It’s a good question. And while it’s often asked with a rhetorical flourish, a question about the role and nature of the public broadcaster in these highly polarized and partisan times, it’s a fair one.

Sometimes it seems questions like this are framed to cause doubt. To challenge what we have always felt. And while rhetorical questions are designed to be posed and not answered, I want to answer this one.

It’s important. Whose side is the ABC on?

Mark Scott
ABC Managing Director Mark Scott. Photo: AAP

Well in any team, you can be playing on the same side, but often you will be playing in a different position, with a different role and responsibility. You’re on the same side, but with a different job to do. You do your bit and you work together to make the team successful.

The ABC is clearly Australian, it’s on the side of Australia. The A in ABC is for Australian. And the part we play, what we do for the side, is a vital one, central to our culture and our democracy – that of being an independent public broadcaster.

The ABC’s Charter covers our responsibility to Australians who live in this country and also Australians living overseas. Our wide, diverse programming reaches Australians everywhere across the land.

Inside the ABC, we talk about wanting to be the independent home of Australian conversations, culture and stories.
Central to the legislation establishing the Corporation is the independence of the public broadcaster. Funded by Government, accountable to the public for its performance, governed by a Board of eminent, independent Australians.

And of course, it’s precisely this independence that shapes the ABC as a public broadcaster, not a state broadcaster.
A state broadcaster is the communications arm of the Government. Its role is to communicate the messages of the Government—and certainly not to do anything that undermines the Government.

I hope no-one seriously wants the ABC to be a state broadcaster.

We know the examples. North Korea and Russia. China and Vietnam. There are many others.

The ABC Act does not envisage the ABC as another branch of Government public relations. Instead, it asks the ABC to provide an independent national broadcasting service. And the Board is asked to maintain that independence.

There are good reasons for independence from Government, just as there are good reasons for an independent judiciary.

Australians cherish freedom of expression, and they cherish debate. They cherish the role of the ABC in facilitating both.

When we were planning television in Australia sixty years ago, we came up with our own model, an Australian model that offered us the best of both worlds.

When it came to the public broadcasting side of it, we didn’t do what the British had done when they made the BBC a monopoly.

We didn’t do what the Americans had done, creating public television only later on, almost an afterthought of the Johnson presidency.

We didn’t do what Italy had done, with three national channels allocated to three leading political parties. Nor did we follow the French example, where the top jobs at the public broadcaster would change when the party in Government changed.
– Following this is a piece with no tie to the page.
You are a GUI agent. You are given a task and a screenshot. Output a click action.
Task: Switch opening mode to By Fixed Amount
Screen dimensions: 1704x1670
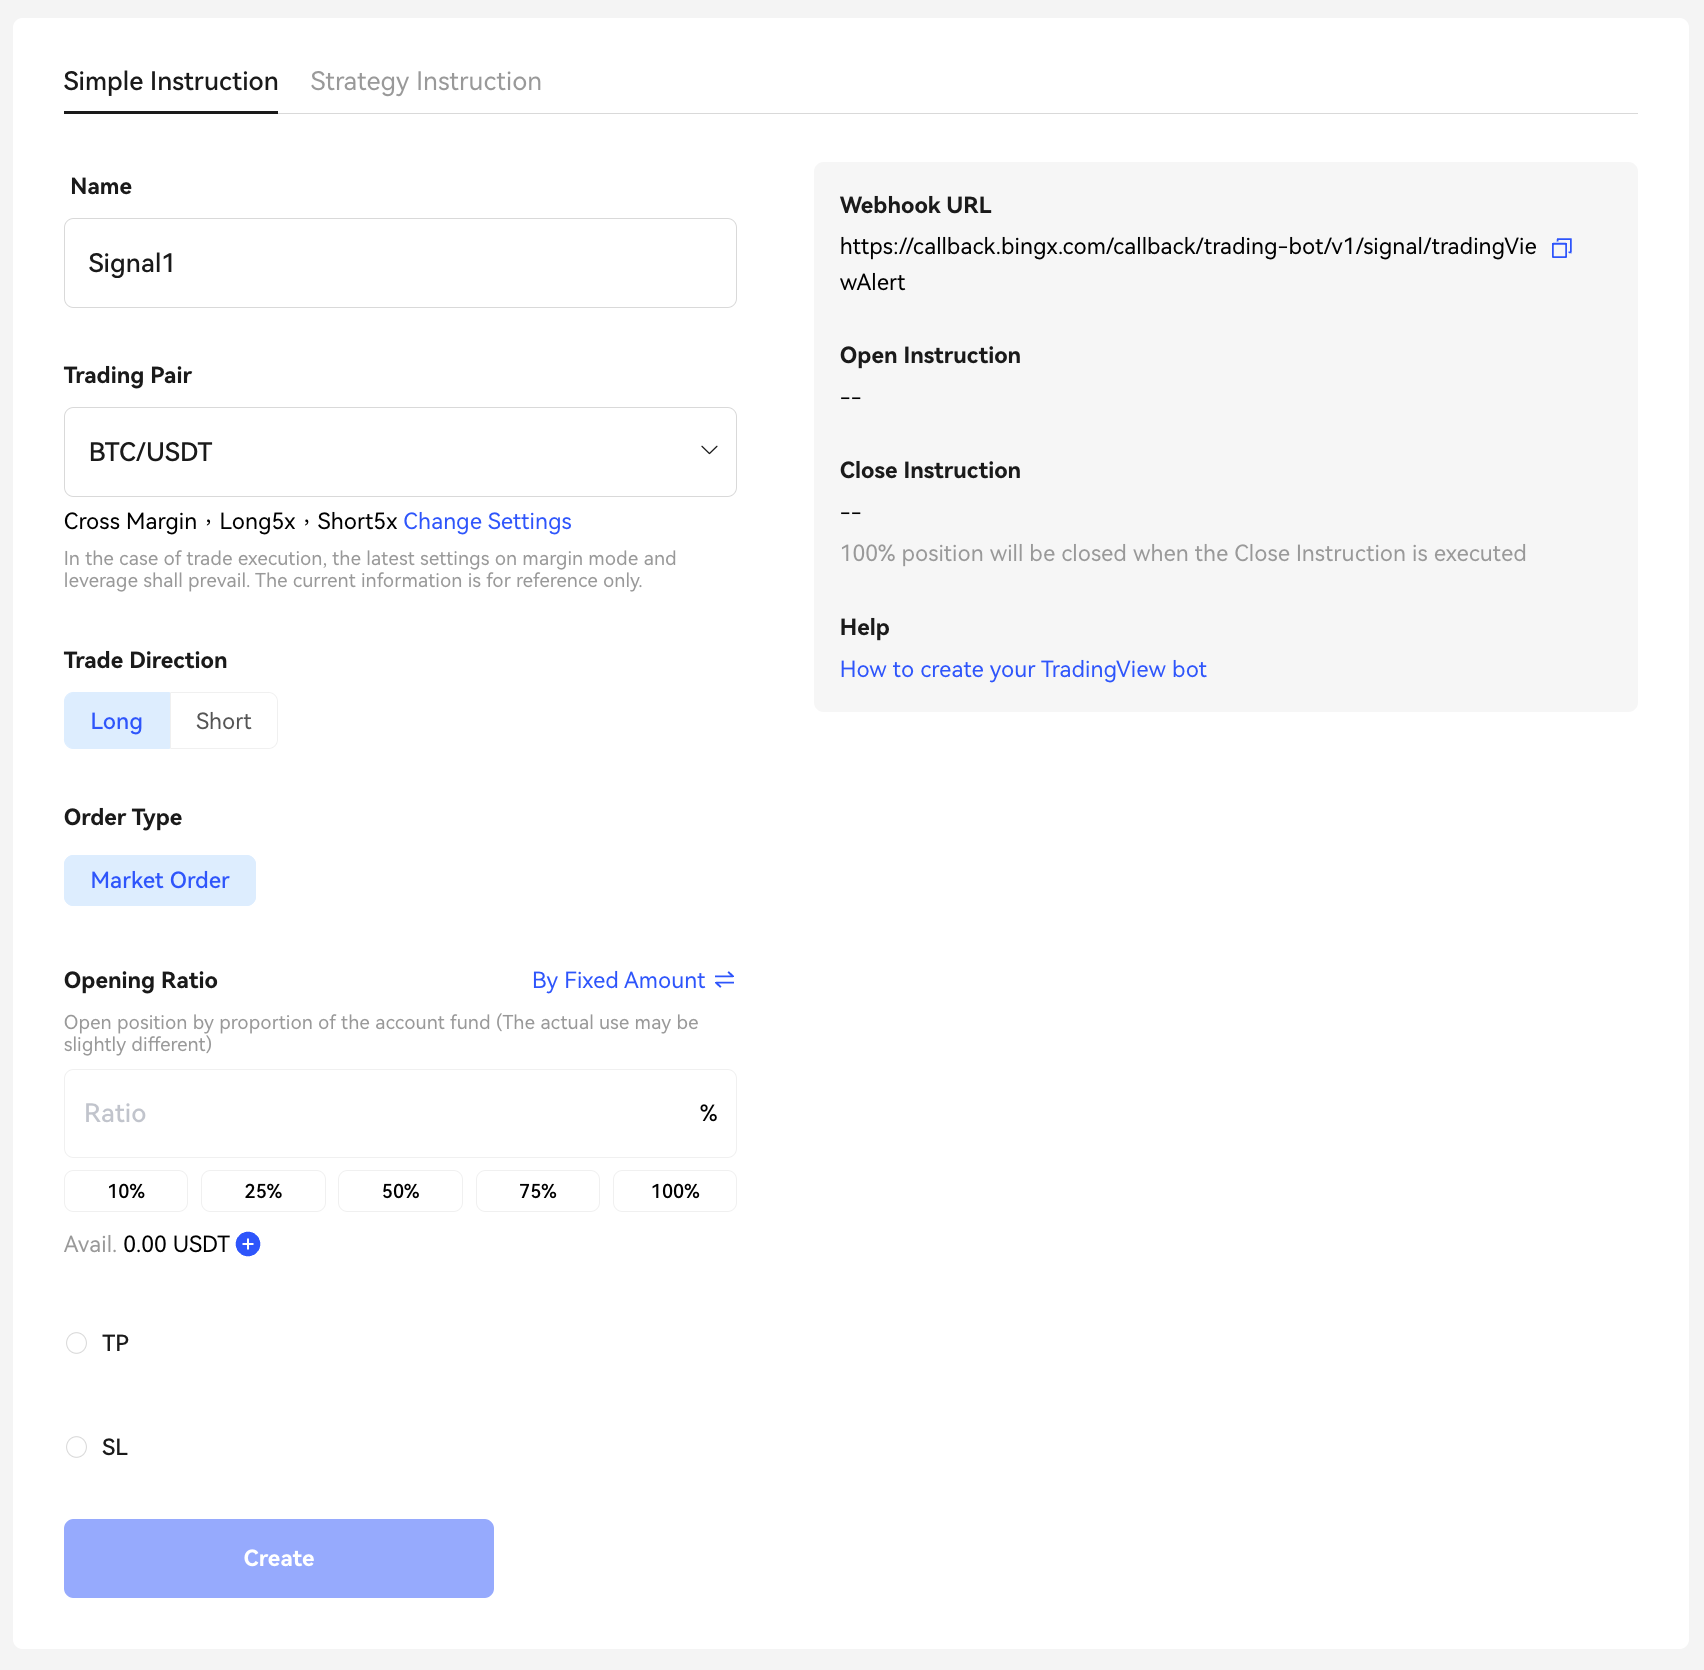coord(619,980)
In Australia, when Governments change, we could change the public broadcasters with them, align them to more positively reflect the Government’s agenda, to do the Government’s bidding.

But you would have to change the ABC Act.

And you would have to destroy the ABC as we have known it for eight decades.

Instead, Australia has an independent ABC and that independence is key to its credibility. It’s why trust in the ABC is streets ahead of commercial media.

The history of the ABC is a history that shows the anger and frustration of Government at ABC broadcasts from time to time.
In my nearly nine years at the ABC, when we’ve had Governments both Labor and Liberal, there have been ABC stories that generated the wrath of the Government of the day. Monday’s Q&A is but the most recent example.

Of course there will be stories that frustrate politicians. Of course there will be coverage that’s not of their choosing. But my experience has been that most politicians have understood the importance of the independence of the public broadcaster from political pressure and interference. It’s a mark of the maturity of our democracy.

Most—though some, aren’t reluctant to turn up the heat now and again to see what happens.

Long may that independence continue.